(Collected data)
+ + + + +
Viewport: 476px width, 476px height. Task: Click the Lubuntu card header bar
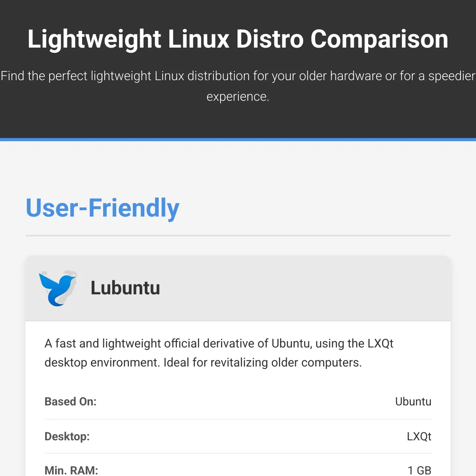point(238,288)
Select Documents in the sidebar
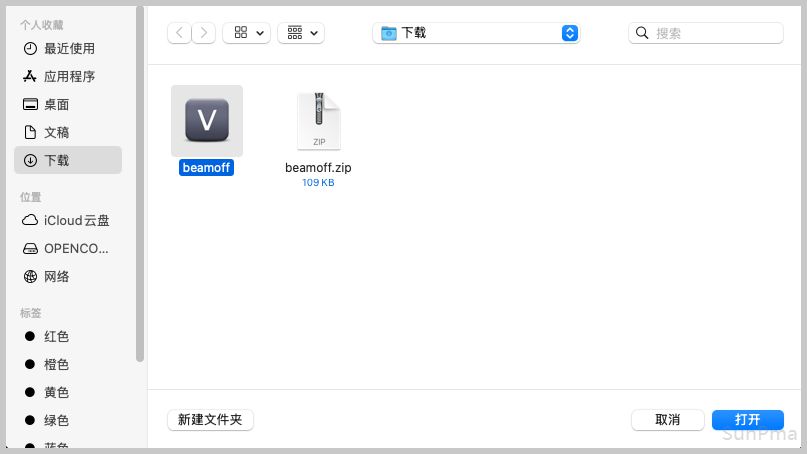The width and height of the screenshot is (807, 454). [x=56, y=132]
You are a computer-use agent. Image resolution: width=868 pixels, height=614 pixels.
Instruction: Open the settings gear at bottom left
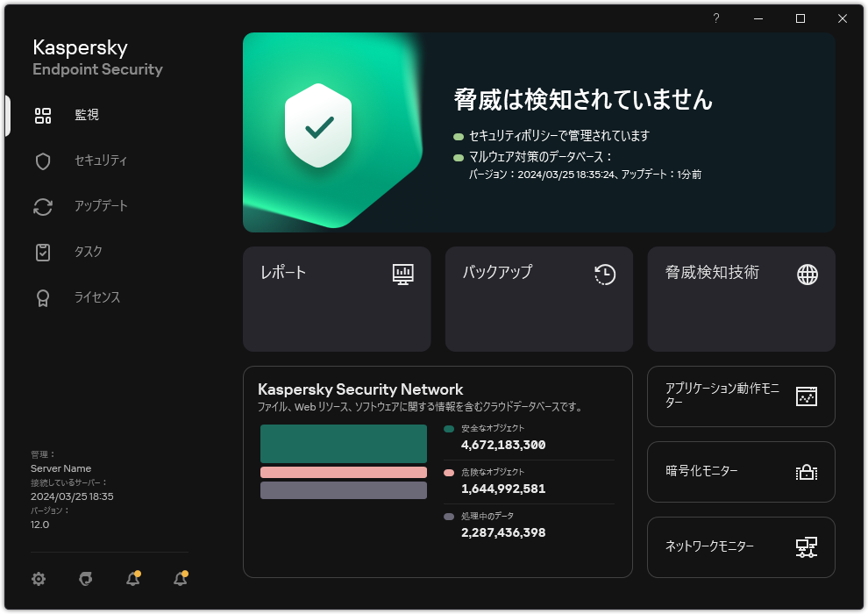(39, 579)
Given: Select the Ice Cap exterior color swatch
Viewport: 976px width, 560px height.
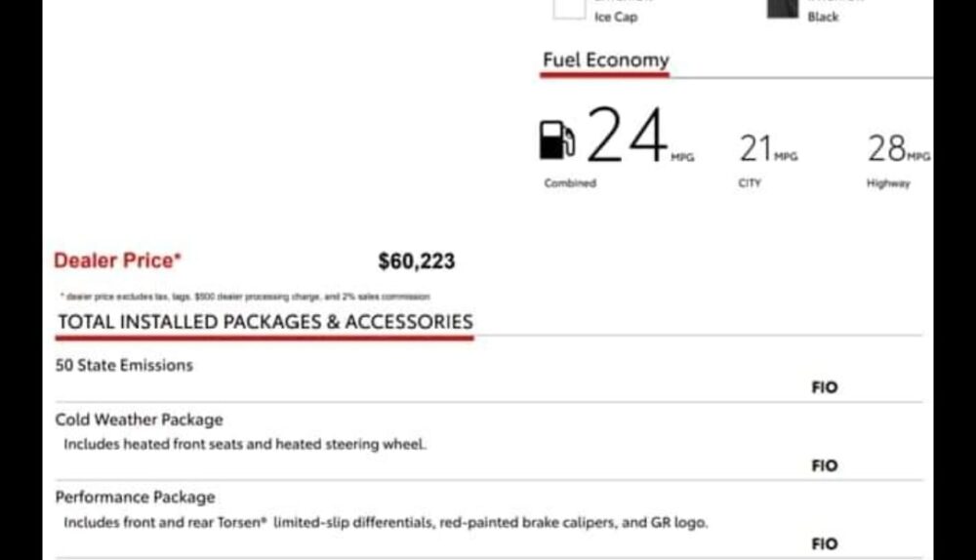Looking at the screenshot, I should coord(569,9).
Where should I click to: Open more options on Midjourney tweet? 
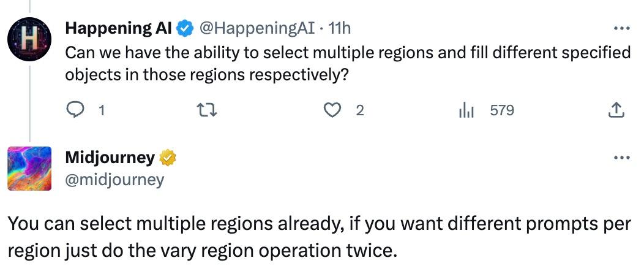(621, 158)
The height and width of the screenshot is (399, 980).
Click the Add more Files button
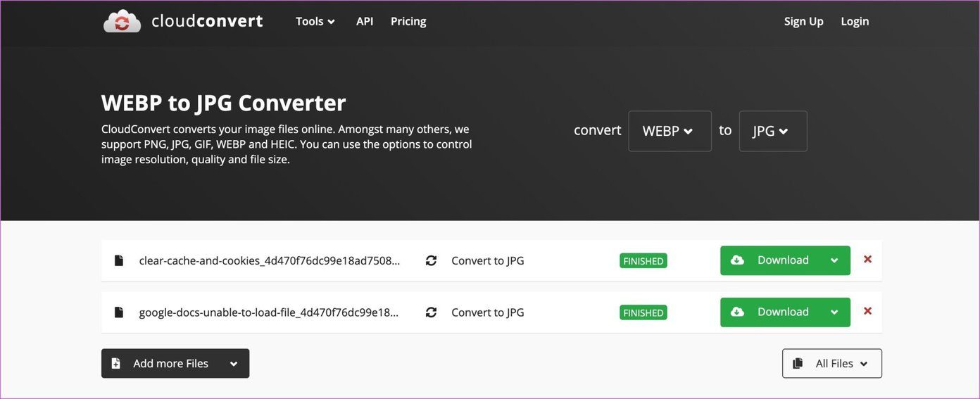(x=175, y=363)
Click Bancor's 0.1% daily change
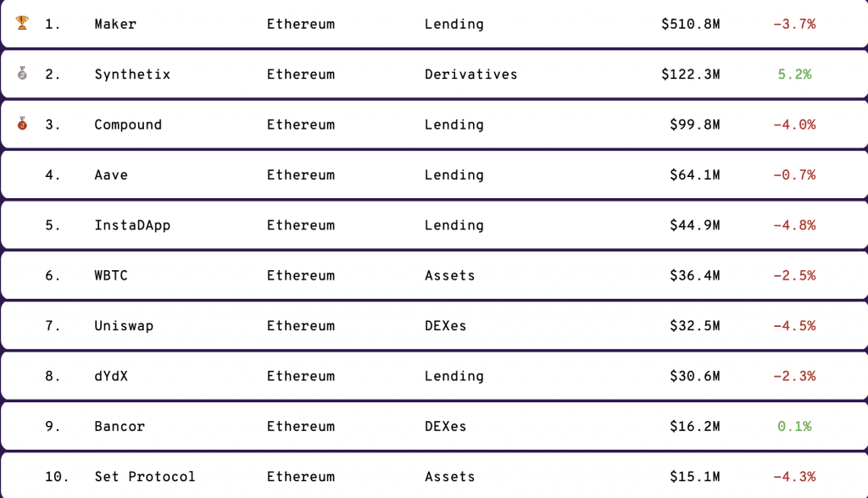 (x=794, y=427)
+ + + + +
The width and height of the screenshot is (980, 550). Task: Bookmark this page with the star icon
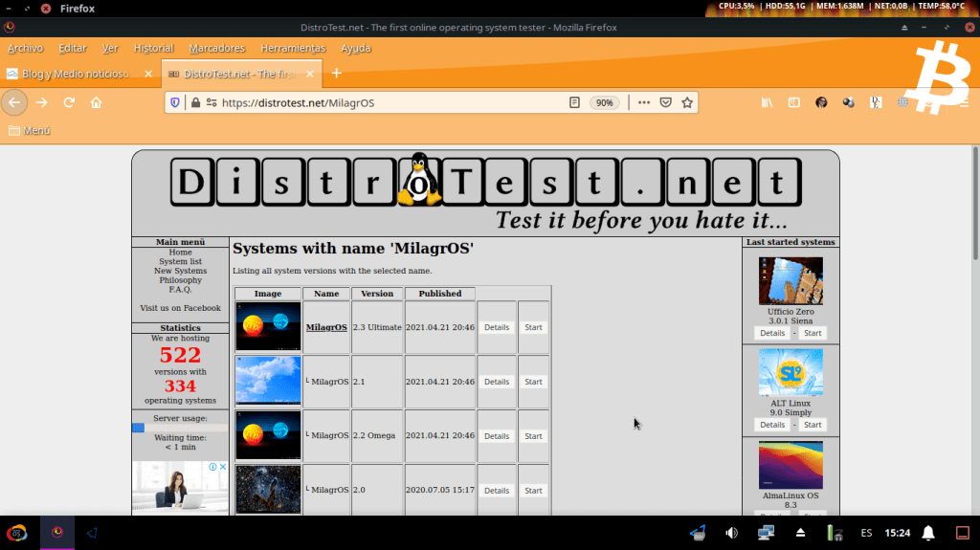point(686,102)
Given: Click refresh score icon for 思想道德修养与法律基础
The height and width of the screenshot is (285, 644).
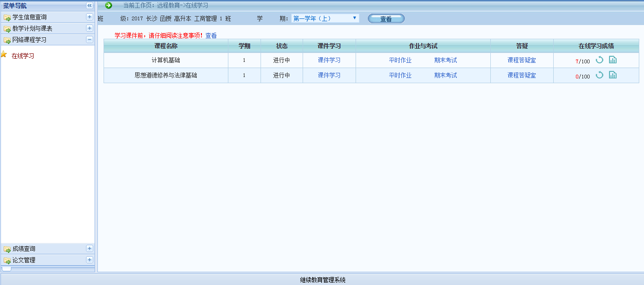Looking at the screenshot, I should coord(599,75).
+ + + + +
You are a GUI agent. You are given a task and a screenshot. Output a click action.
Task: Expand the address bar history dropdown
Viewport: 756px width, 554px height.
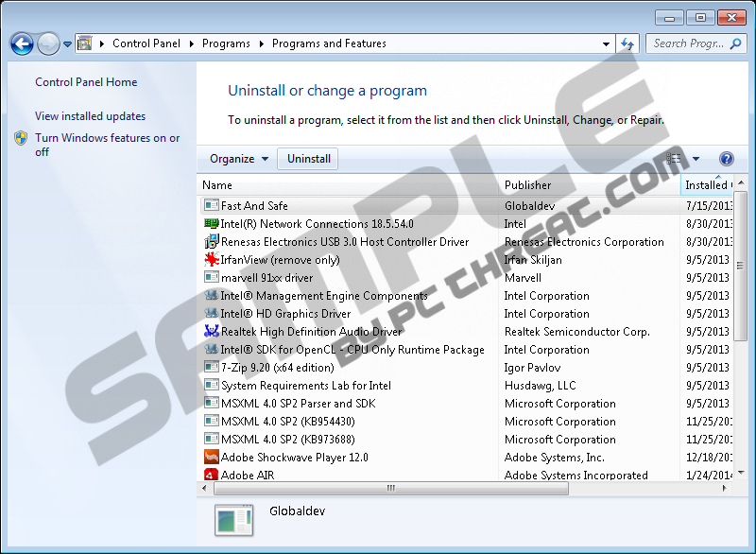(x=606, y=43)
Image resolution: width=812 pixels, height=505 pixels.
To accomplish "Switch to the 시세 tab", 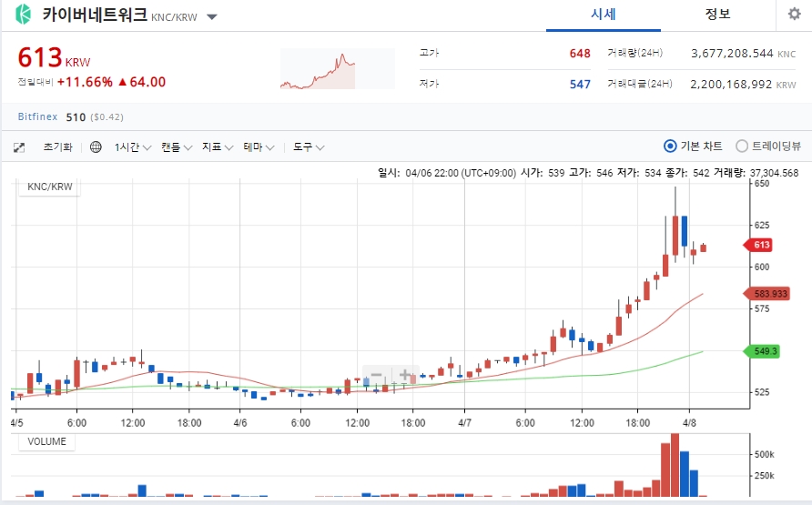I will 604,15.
+ + + + +
TASK REQUIREMENTS: Determine which lines above include the word "agent", and report those lines in full.

RESPONSE FOR THIS EXERCISE:
You are a computer-use agent. Image resolution: width=868 pixels, height=614 pixels.
You are a GUI agent. You are given a task and a screenshot. Output a click action.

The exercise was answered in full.